▶ What needs to be done
Each line of the entries, from the first to the line containing "[Home page] (44, 85)", is to be transcribed exactly as it stands; include no other lines.

▶ Input for this task
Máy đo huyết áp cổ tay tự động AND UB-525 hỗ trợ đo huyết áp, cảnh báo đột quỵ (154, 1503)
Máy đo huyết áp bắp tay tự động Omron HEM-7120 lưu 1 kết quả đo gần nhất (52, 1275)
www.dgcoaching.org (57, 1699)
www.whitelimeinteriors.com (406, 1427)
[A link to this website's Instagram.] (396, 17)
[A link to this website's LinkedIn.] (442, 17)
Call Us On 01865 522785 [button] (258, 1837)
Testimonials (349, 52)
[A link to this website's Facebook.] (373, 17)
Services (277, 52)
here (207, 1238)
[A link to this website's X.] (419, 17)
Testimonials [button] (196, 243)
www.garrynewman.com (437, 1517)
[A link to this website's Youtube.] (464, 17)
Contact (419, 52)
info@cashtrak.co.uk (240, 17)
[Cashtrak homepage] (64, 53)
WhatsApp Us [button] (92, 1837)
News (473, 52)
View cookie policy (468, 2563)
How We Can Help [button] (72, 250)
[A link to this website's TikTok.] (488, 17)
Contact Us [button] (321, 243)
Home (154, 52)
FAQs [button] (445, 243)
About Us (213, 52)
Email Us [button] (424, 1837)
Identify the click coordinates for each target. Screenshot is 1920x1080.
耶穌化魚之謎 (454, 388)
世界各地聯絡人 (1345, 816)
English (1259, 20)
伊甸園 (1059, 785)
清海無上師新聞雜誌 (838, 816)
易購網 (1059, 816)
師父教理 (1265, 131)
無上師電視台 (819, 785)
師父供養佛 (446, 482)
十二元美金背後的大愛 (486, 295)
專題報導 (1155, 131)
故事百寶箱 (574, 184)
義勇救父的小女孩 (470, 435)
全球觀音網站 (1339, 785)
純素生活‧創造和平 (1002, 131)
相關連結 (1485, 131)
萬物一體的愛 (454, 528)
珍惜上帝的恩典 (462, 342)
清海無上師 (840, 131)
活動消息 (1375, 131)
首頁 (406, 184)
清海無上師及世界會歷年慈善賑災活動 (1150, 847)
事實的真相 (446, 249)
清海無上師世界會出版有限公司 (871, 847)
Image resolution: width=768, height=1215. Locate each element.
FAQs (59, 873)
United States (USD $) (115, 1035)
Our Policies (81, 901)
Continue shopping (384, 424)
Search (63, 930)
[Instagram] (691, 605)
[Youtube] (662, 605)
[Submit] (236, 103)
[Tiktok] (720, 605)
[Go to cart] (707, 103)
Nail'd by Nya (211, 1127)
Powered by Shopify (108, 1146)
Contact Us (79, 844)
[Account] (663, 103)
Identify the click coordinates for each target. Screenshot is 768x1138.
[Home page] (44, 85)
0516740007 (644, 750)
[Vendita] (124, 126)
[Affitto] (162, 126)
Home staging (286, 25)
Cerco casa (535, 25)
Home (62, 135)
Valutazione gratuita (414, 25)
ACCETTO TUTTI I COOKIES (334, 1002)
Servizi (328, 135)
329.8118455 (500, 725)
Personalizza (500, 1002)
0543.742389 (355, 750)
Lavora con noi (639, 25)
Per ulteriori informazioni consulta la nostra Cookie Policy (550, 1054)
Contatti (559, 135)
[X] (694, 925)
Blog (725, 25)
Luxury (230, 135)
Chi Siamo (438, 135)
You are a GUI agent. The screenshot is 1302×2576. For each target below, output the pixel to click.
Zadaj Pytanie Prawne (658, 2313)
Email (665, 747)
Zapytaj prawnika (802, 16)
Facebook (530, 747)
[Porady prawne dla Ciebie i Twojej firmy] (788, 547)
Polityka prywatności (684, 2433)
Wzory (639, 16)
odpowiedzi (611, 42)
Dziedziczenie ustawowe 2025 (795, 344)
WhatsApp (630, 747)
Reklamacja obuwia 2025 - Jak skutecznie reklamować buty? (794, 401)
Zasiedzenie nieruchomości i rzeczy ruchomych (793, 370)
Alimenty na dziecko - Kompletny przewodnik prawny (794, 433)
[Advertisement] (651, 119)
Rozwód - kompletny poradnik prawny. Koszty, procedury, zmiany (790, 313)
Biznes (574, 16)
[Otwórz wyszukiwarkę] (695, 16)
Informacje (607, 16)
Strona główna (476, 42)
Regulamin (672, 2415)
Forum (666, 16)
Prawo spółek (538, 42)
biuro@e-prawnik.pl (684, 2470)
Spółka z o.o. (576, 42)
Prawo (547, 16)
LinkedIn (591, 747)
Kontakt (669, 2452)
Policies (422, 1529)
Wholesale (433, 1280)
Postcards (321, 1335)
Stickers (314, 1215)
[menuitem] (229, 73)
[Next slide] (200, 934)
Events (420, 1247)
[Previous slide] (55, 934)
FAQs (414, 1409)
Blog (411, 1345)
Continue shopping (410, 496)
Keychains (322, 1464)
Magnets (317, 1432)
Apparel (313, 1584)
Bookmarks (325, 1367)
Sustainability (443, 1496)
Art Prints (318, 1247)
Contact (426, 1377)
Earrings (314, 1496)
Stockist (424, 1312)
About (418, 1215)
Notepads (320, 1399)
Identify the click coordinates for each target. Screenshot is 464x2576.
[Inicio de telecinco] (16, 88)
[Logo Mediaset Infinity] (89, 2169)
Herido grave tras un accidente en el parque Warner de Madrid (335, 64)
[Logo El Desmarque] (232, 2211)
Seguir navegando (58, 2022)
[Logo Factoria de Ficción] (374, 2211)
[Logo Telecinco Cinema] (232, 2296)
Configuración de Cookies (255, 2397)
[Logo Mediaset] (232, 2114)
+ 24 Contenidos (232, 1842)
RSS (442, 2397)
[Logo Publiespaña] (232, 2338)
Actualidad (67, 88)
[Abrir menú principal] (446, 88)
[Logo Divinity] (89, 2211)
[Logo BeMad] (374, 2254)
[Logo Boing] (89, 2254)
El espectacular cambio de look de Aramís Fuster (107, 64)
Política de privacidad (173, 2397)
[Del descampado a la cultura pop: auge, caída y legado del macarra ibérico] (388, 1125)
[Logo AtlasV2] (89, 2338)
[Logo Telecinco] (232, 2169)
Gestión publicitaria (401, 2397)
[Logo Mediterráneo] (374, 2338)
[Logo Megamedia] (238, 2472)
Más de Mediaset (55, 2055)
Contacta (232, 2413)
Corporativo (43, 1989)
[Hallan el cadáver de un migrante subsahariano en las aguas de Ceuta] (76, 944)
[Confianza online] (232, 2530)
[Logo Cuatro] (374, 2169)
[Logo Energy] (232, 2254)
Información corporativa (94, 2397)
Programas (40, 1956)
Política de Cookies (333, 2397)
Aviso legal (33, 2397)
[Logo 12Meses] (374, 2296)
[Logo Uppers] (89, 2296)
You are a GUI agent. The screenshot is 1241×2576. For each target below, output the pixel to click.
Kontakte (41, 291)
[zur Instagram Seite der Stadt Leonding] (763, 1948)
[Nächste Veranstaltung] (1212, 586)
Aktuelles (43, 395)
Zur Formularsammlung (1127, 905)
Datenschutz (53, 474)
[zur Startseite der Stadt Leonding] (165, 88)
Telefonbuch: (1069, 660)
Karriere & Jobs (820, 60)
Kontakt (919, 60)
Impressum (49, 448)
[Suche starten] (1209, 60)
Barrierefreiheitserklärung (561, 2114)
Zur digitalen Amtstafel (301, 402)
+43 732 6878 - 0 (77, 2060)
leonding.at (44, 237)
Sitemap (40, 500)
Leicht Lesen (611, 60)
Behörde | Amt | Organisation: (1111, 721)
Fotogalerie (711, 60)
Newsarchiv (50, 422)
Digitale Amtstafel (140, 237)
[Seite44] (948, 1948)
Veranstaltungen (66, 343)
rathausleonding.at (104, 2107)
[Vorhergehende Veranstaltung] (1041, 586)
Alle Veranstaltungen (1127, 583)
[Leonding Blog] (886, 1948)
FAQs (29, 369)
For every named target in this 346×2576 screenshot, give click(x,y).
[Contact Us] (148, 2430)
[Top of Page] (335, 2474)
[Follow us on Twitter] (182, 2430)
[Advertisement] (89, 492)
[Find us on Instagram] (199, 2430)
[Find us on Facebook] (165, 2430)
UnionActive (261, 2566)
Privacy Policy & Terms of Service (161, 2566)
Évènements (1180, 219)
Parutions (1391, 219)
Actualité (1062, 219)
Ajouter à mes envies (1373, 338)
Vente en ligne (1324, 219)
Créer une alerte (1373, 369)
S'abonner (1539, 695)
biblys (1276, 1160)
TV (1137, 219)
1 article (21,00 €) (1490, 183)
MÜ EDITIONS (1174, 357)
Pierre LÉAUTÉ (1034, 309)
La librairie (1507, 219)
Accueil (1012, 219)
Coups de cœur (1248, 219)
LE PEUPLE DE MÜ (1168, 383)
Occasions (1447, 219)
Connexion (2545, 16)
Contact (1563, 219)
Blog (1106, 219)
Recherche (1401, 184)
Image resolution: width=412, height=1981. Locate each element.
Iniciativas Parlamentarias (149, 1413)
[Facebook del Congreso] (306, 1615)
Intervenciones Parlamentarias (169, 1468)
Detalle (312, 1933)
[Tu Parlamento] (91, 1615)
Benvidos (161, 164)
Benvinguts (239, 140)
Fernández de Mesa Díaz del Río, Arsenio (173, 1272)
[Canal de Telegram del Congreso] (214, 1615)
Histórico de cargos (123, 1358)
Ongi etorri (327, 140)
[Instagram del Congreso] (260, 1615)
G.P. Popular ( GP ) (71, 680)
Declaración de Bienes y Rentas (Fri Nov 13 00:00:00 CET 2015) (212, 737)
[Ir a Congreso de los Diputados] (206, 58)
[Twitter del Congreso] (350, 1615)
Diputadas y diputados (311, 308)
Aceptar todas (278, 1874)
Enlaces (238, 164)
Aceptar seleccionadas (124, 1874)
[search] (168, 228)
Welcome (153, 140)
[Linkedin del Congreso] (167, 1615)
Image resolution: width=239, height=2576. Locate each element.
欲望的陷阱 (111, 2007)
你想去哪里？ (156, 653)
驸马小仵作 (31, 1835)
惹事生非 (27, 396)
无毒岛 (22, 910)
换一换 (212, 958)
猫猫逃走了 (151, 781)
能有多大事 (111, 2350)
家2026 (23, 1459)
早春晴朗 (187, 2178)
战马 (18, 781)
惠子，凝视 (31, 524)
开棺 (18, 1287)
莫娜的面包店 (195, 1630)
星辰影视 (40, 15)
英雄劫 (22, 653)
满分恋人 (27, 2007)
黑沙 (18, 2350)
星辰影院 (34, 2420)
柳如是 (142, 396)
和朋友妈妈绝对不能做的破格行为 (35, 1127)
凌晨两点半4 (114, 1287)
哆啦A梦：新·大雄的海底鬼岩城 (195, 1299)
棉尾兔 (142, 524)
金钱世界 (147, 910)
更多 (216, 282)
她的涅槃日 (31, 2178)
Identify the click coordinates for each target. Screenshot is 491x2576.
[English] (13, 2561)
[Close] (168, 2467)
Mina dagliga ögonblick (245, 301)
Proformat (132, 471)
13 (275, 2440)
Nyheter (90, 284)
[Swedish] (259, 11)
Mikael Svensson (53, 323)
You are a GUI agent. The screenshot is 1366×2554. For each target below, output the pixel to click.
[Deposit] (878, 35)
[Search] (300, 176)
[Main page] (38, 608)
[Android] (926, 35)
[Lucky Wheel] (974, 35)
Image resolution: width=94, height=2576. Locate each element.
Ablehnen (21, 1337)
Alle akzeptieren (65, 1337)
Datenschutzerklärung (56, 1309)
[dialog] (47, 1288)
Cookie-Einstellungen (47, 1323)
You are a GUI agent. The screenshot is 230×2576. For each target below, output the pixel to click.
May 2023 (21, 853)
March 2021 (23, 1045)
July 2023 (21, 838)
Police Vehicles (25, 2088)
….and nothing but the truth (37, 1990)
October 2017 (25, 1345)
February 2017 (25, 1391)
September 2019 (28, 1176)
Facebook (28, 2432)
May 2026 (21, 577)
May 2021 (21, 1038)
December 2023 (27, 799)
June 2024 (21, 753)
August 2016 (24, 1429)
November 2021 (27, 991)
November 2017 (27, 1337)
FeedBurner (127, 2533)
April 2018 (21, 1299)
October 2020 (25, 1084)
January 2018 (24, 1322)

▶ Exercise output
Máy đo huyết áp cổ tay tự động AND UB-525 hỗ trợ đo huyết áp, cảnh báo đột quỵ (154, 1503)
Máy đo huyết áp bắp tay tự động Omron HEM-7120 lưu 1 kết quả đo gần nhất (52, 1275)
www.dgcoaching.org (57, 1699)
www.whitelimeinteriors.com (406, 1427)
[A link to this website's Instagram.] (396, 17)
[A link to this website's LinkedIn.] (442, 17)
Call Us On 01865 522785 [button] (258, 1837)
Testimonials (349, 52)
[A link to this website's Facebook.] (373, 17)
Services (277, 52)
here (207, 1238)
[A link to this website's X.] (419, 17)
Testimonials [button] (196, 243)
www.garrynewman.com (437, 1517)
[A link to this website's Youtube.] (464, 17)
Contact (419, 52)
info@cashtrak.co.uk (240, 17)
[Cashtrak homepage] (64, 53)
WhatsApp Us [button] (92, 1837)
News (473, 52)
View cookie policy (468, 2563)
How We Can Help [button] (72, 250)
[A link to this website's TikTok.] (488, 17)
Contact Us [button] (321, 243)
Home (154, 52)
FAQs [button] (445, 243)
About Us (213, 52)
Email Us [button] (424, 1837)
Identify the click coordinates for each target. Screenshot is 1920x1080.
耶穌化魚之謎 (454, 388)
世界各地聯絡人 (1345, 816)
English (1259, 20)
伊甸園 (1059, 785)
清海無上師新聞雜誌 (838, 816)
易購網 (1059, 816)
師父教理 (1265, 131)
無上師電視台 (819, 785)
師父供養佛 (446, 482)
十二元美金背後的大愛 (486, 295)
專題報導 (1155, 131)
故事百寶箱 (574, 184)
義勇救父的小女孩 (470, 435)
全球觀音網站 (1339, 785)
純素生活‧創造和平 (1002, 131)
相關連結 (1485, 131)
萬物一體的愛 (454, 528)
珍惜上帝的恩典 (462, 342)
清海無上師 (840, 131)
活動消息 (1375, 131)
首頁 (406, 184)
清海無上師及世界會歷年慈善賑災活動 (1150, 847)
事實的真相 (446, 249)
清海無上師世界會出版有限公司 (871, 847)
Image resolution: width=768, height=1215. Locate each element.
FAQs (59, 873)
United States (USD $) (115, 1035)
Our Policies (81, 901)
Continue shopping (384, 424)
Search (63, 930)
[Instagram] (691, 605)
[Youtube] (662, 605)
[Submit] (236, 103)
[Tiktok] (720, 605)
[Go to cart] (707, 103)
Nail'd by Nya (211, 1127)
Powered by Shopify (108, 1146)
Contact Us (79, 844)
[Account] (663, 103)
Identify the click coordinates for each target. Screenshot is 768x1138.
[Home page] (44, 85)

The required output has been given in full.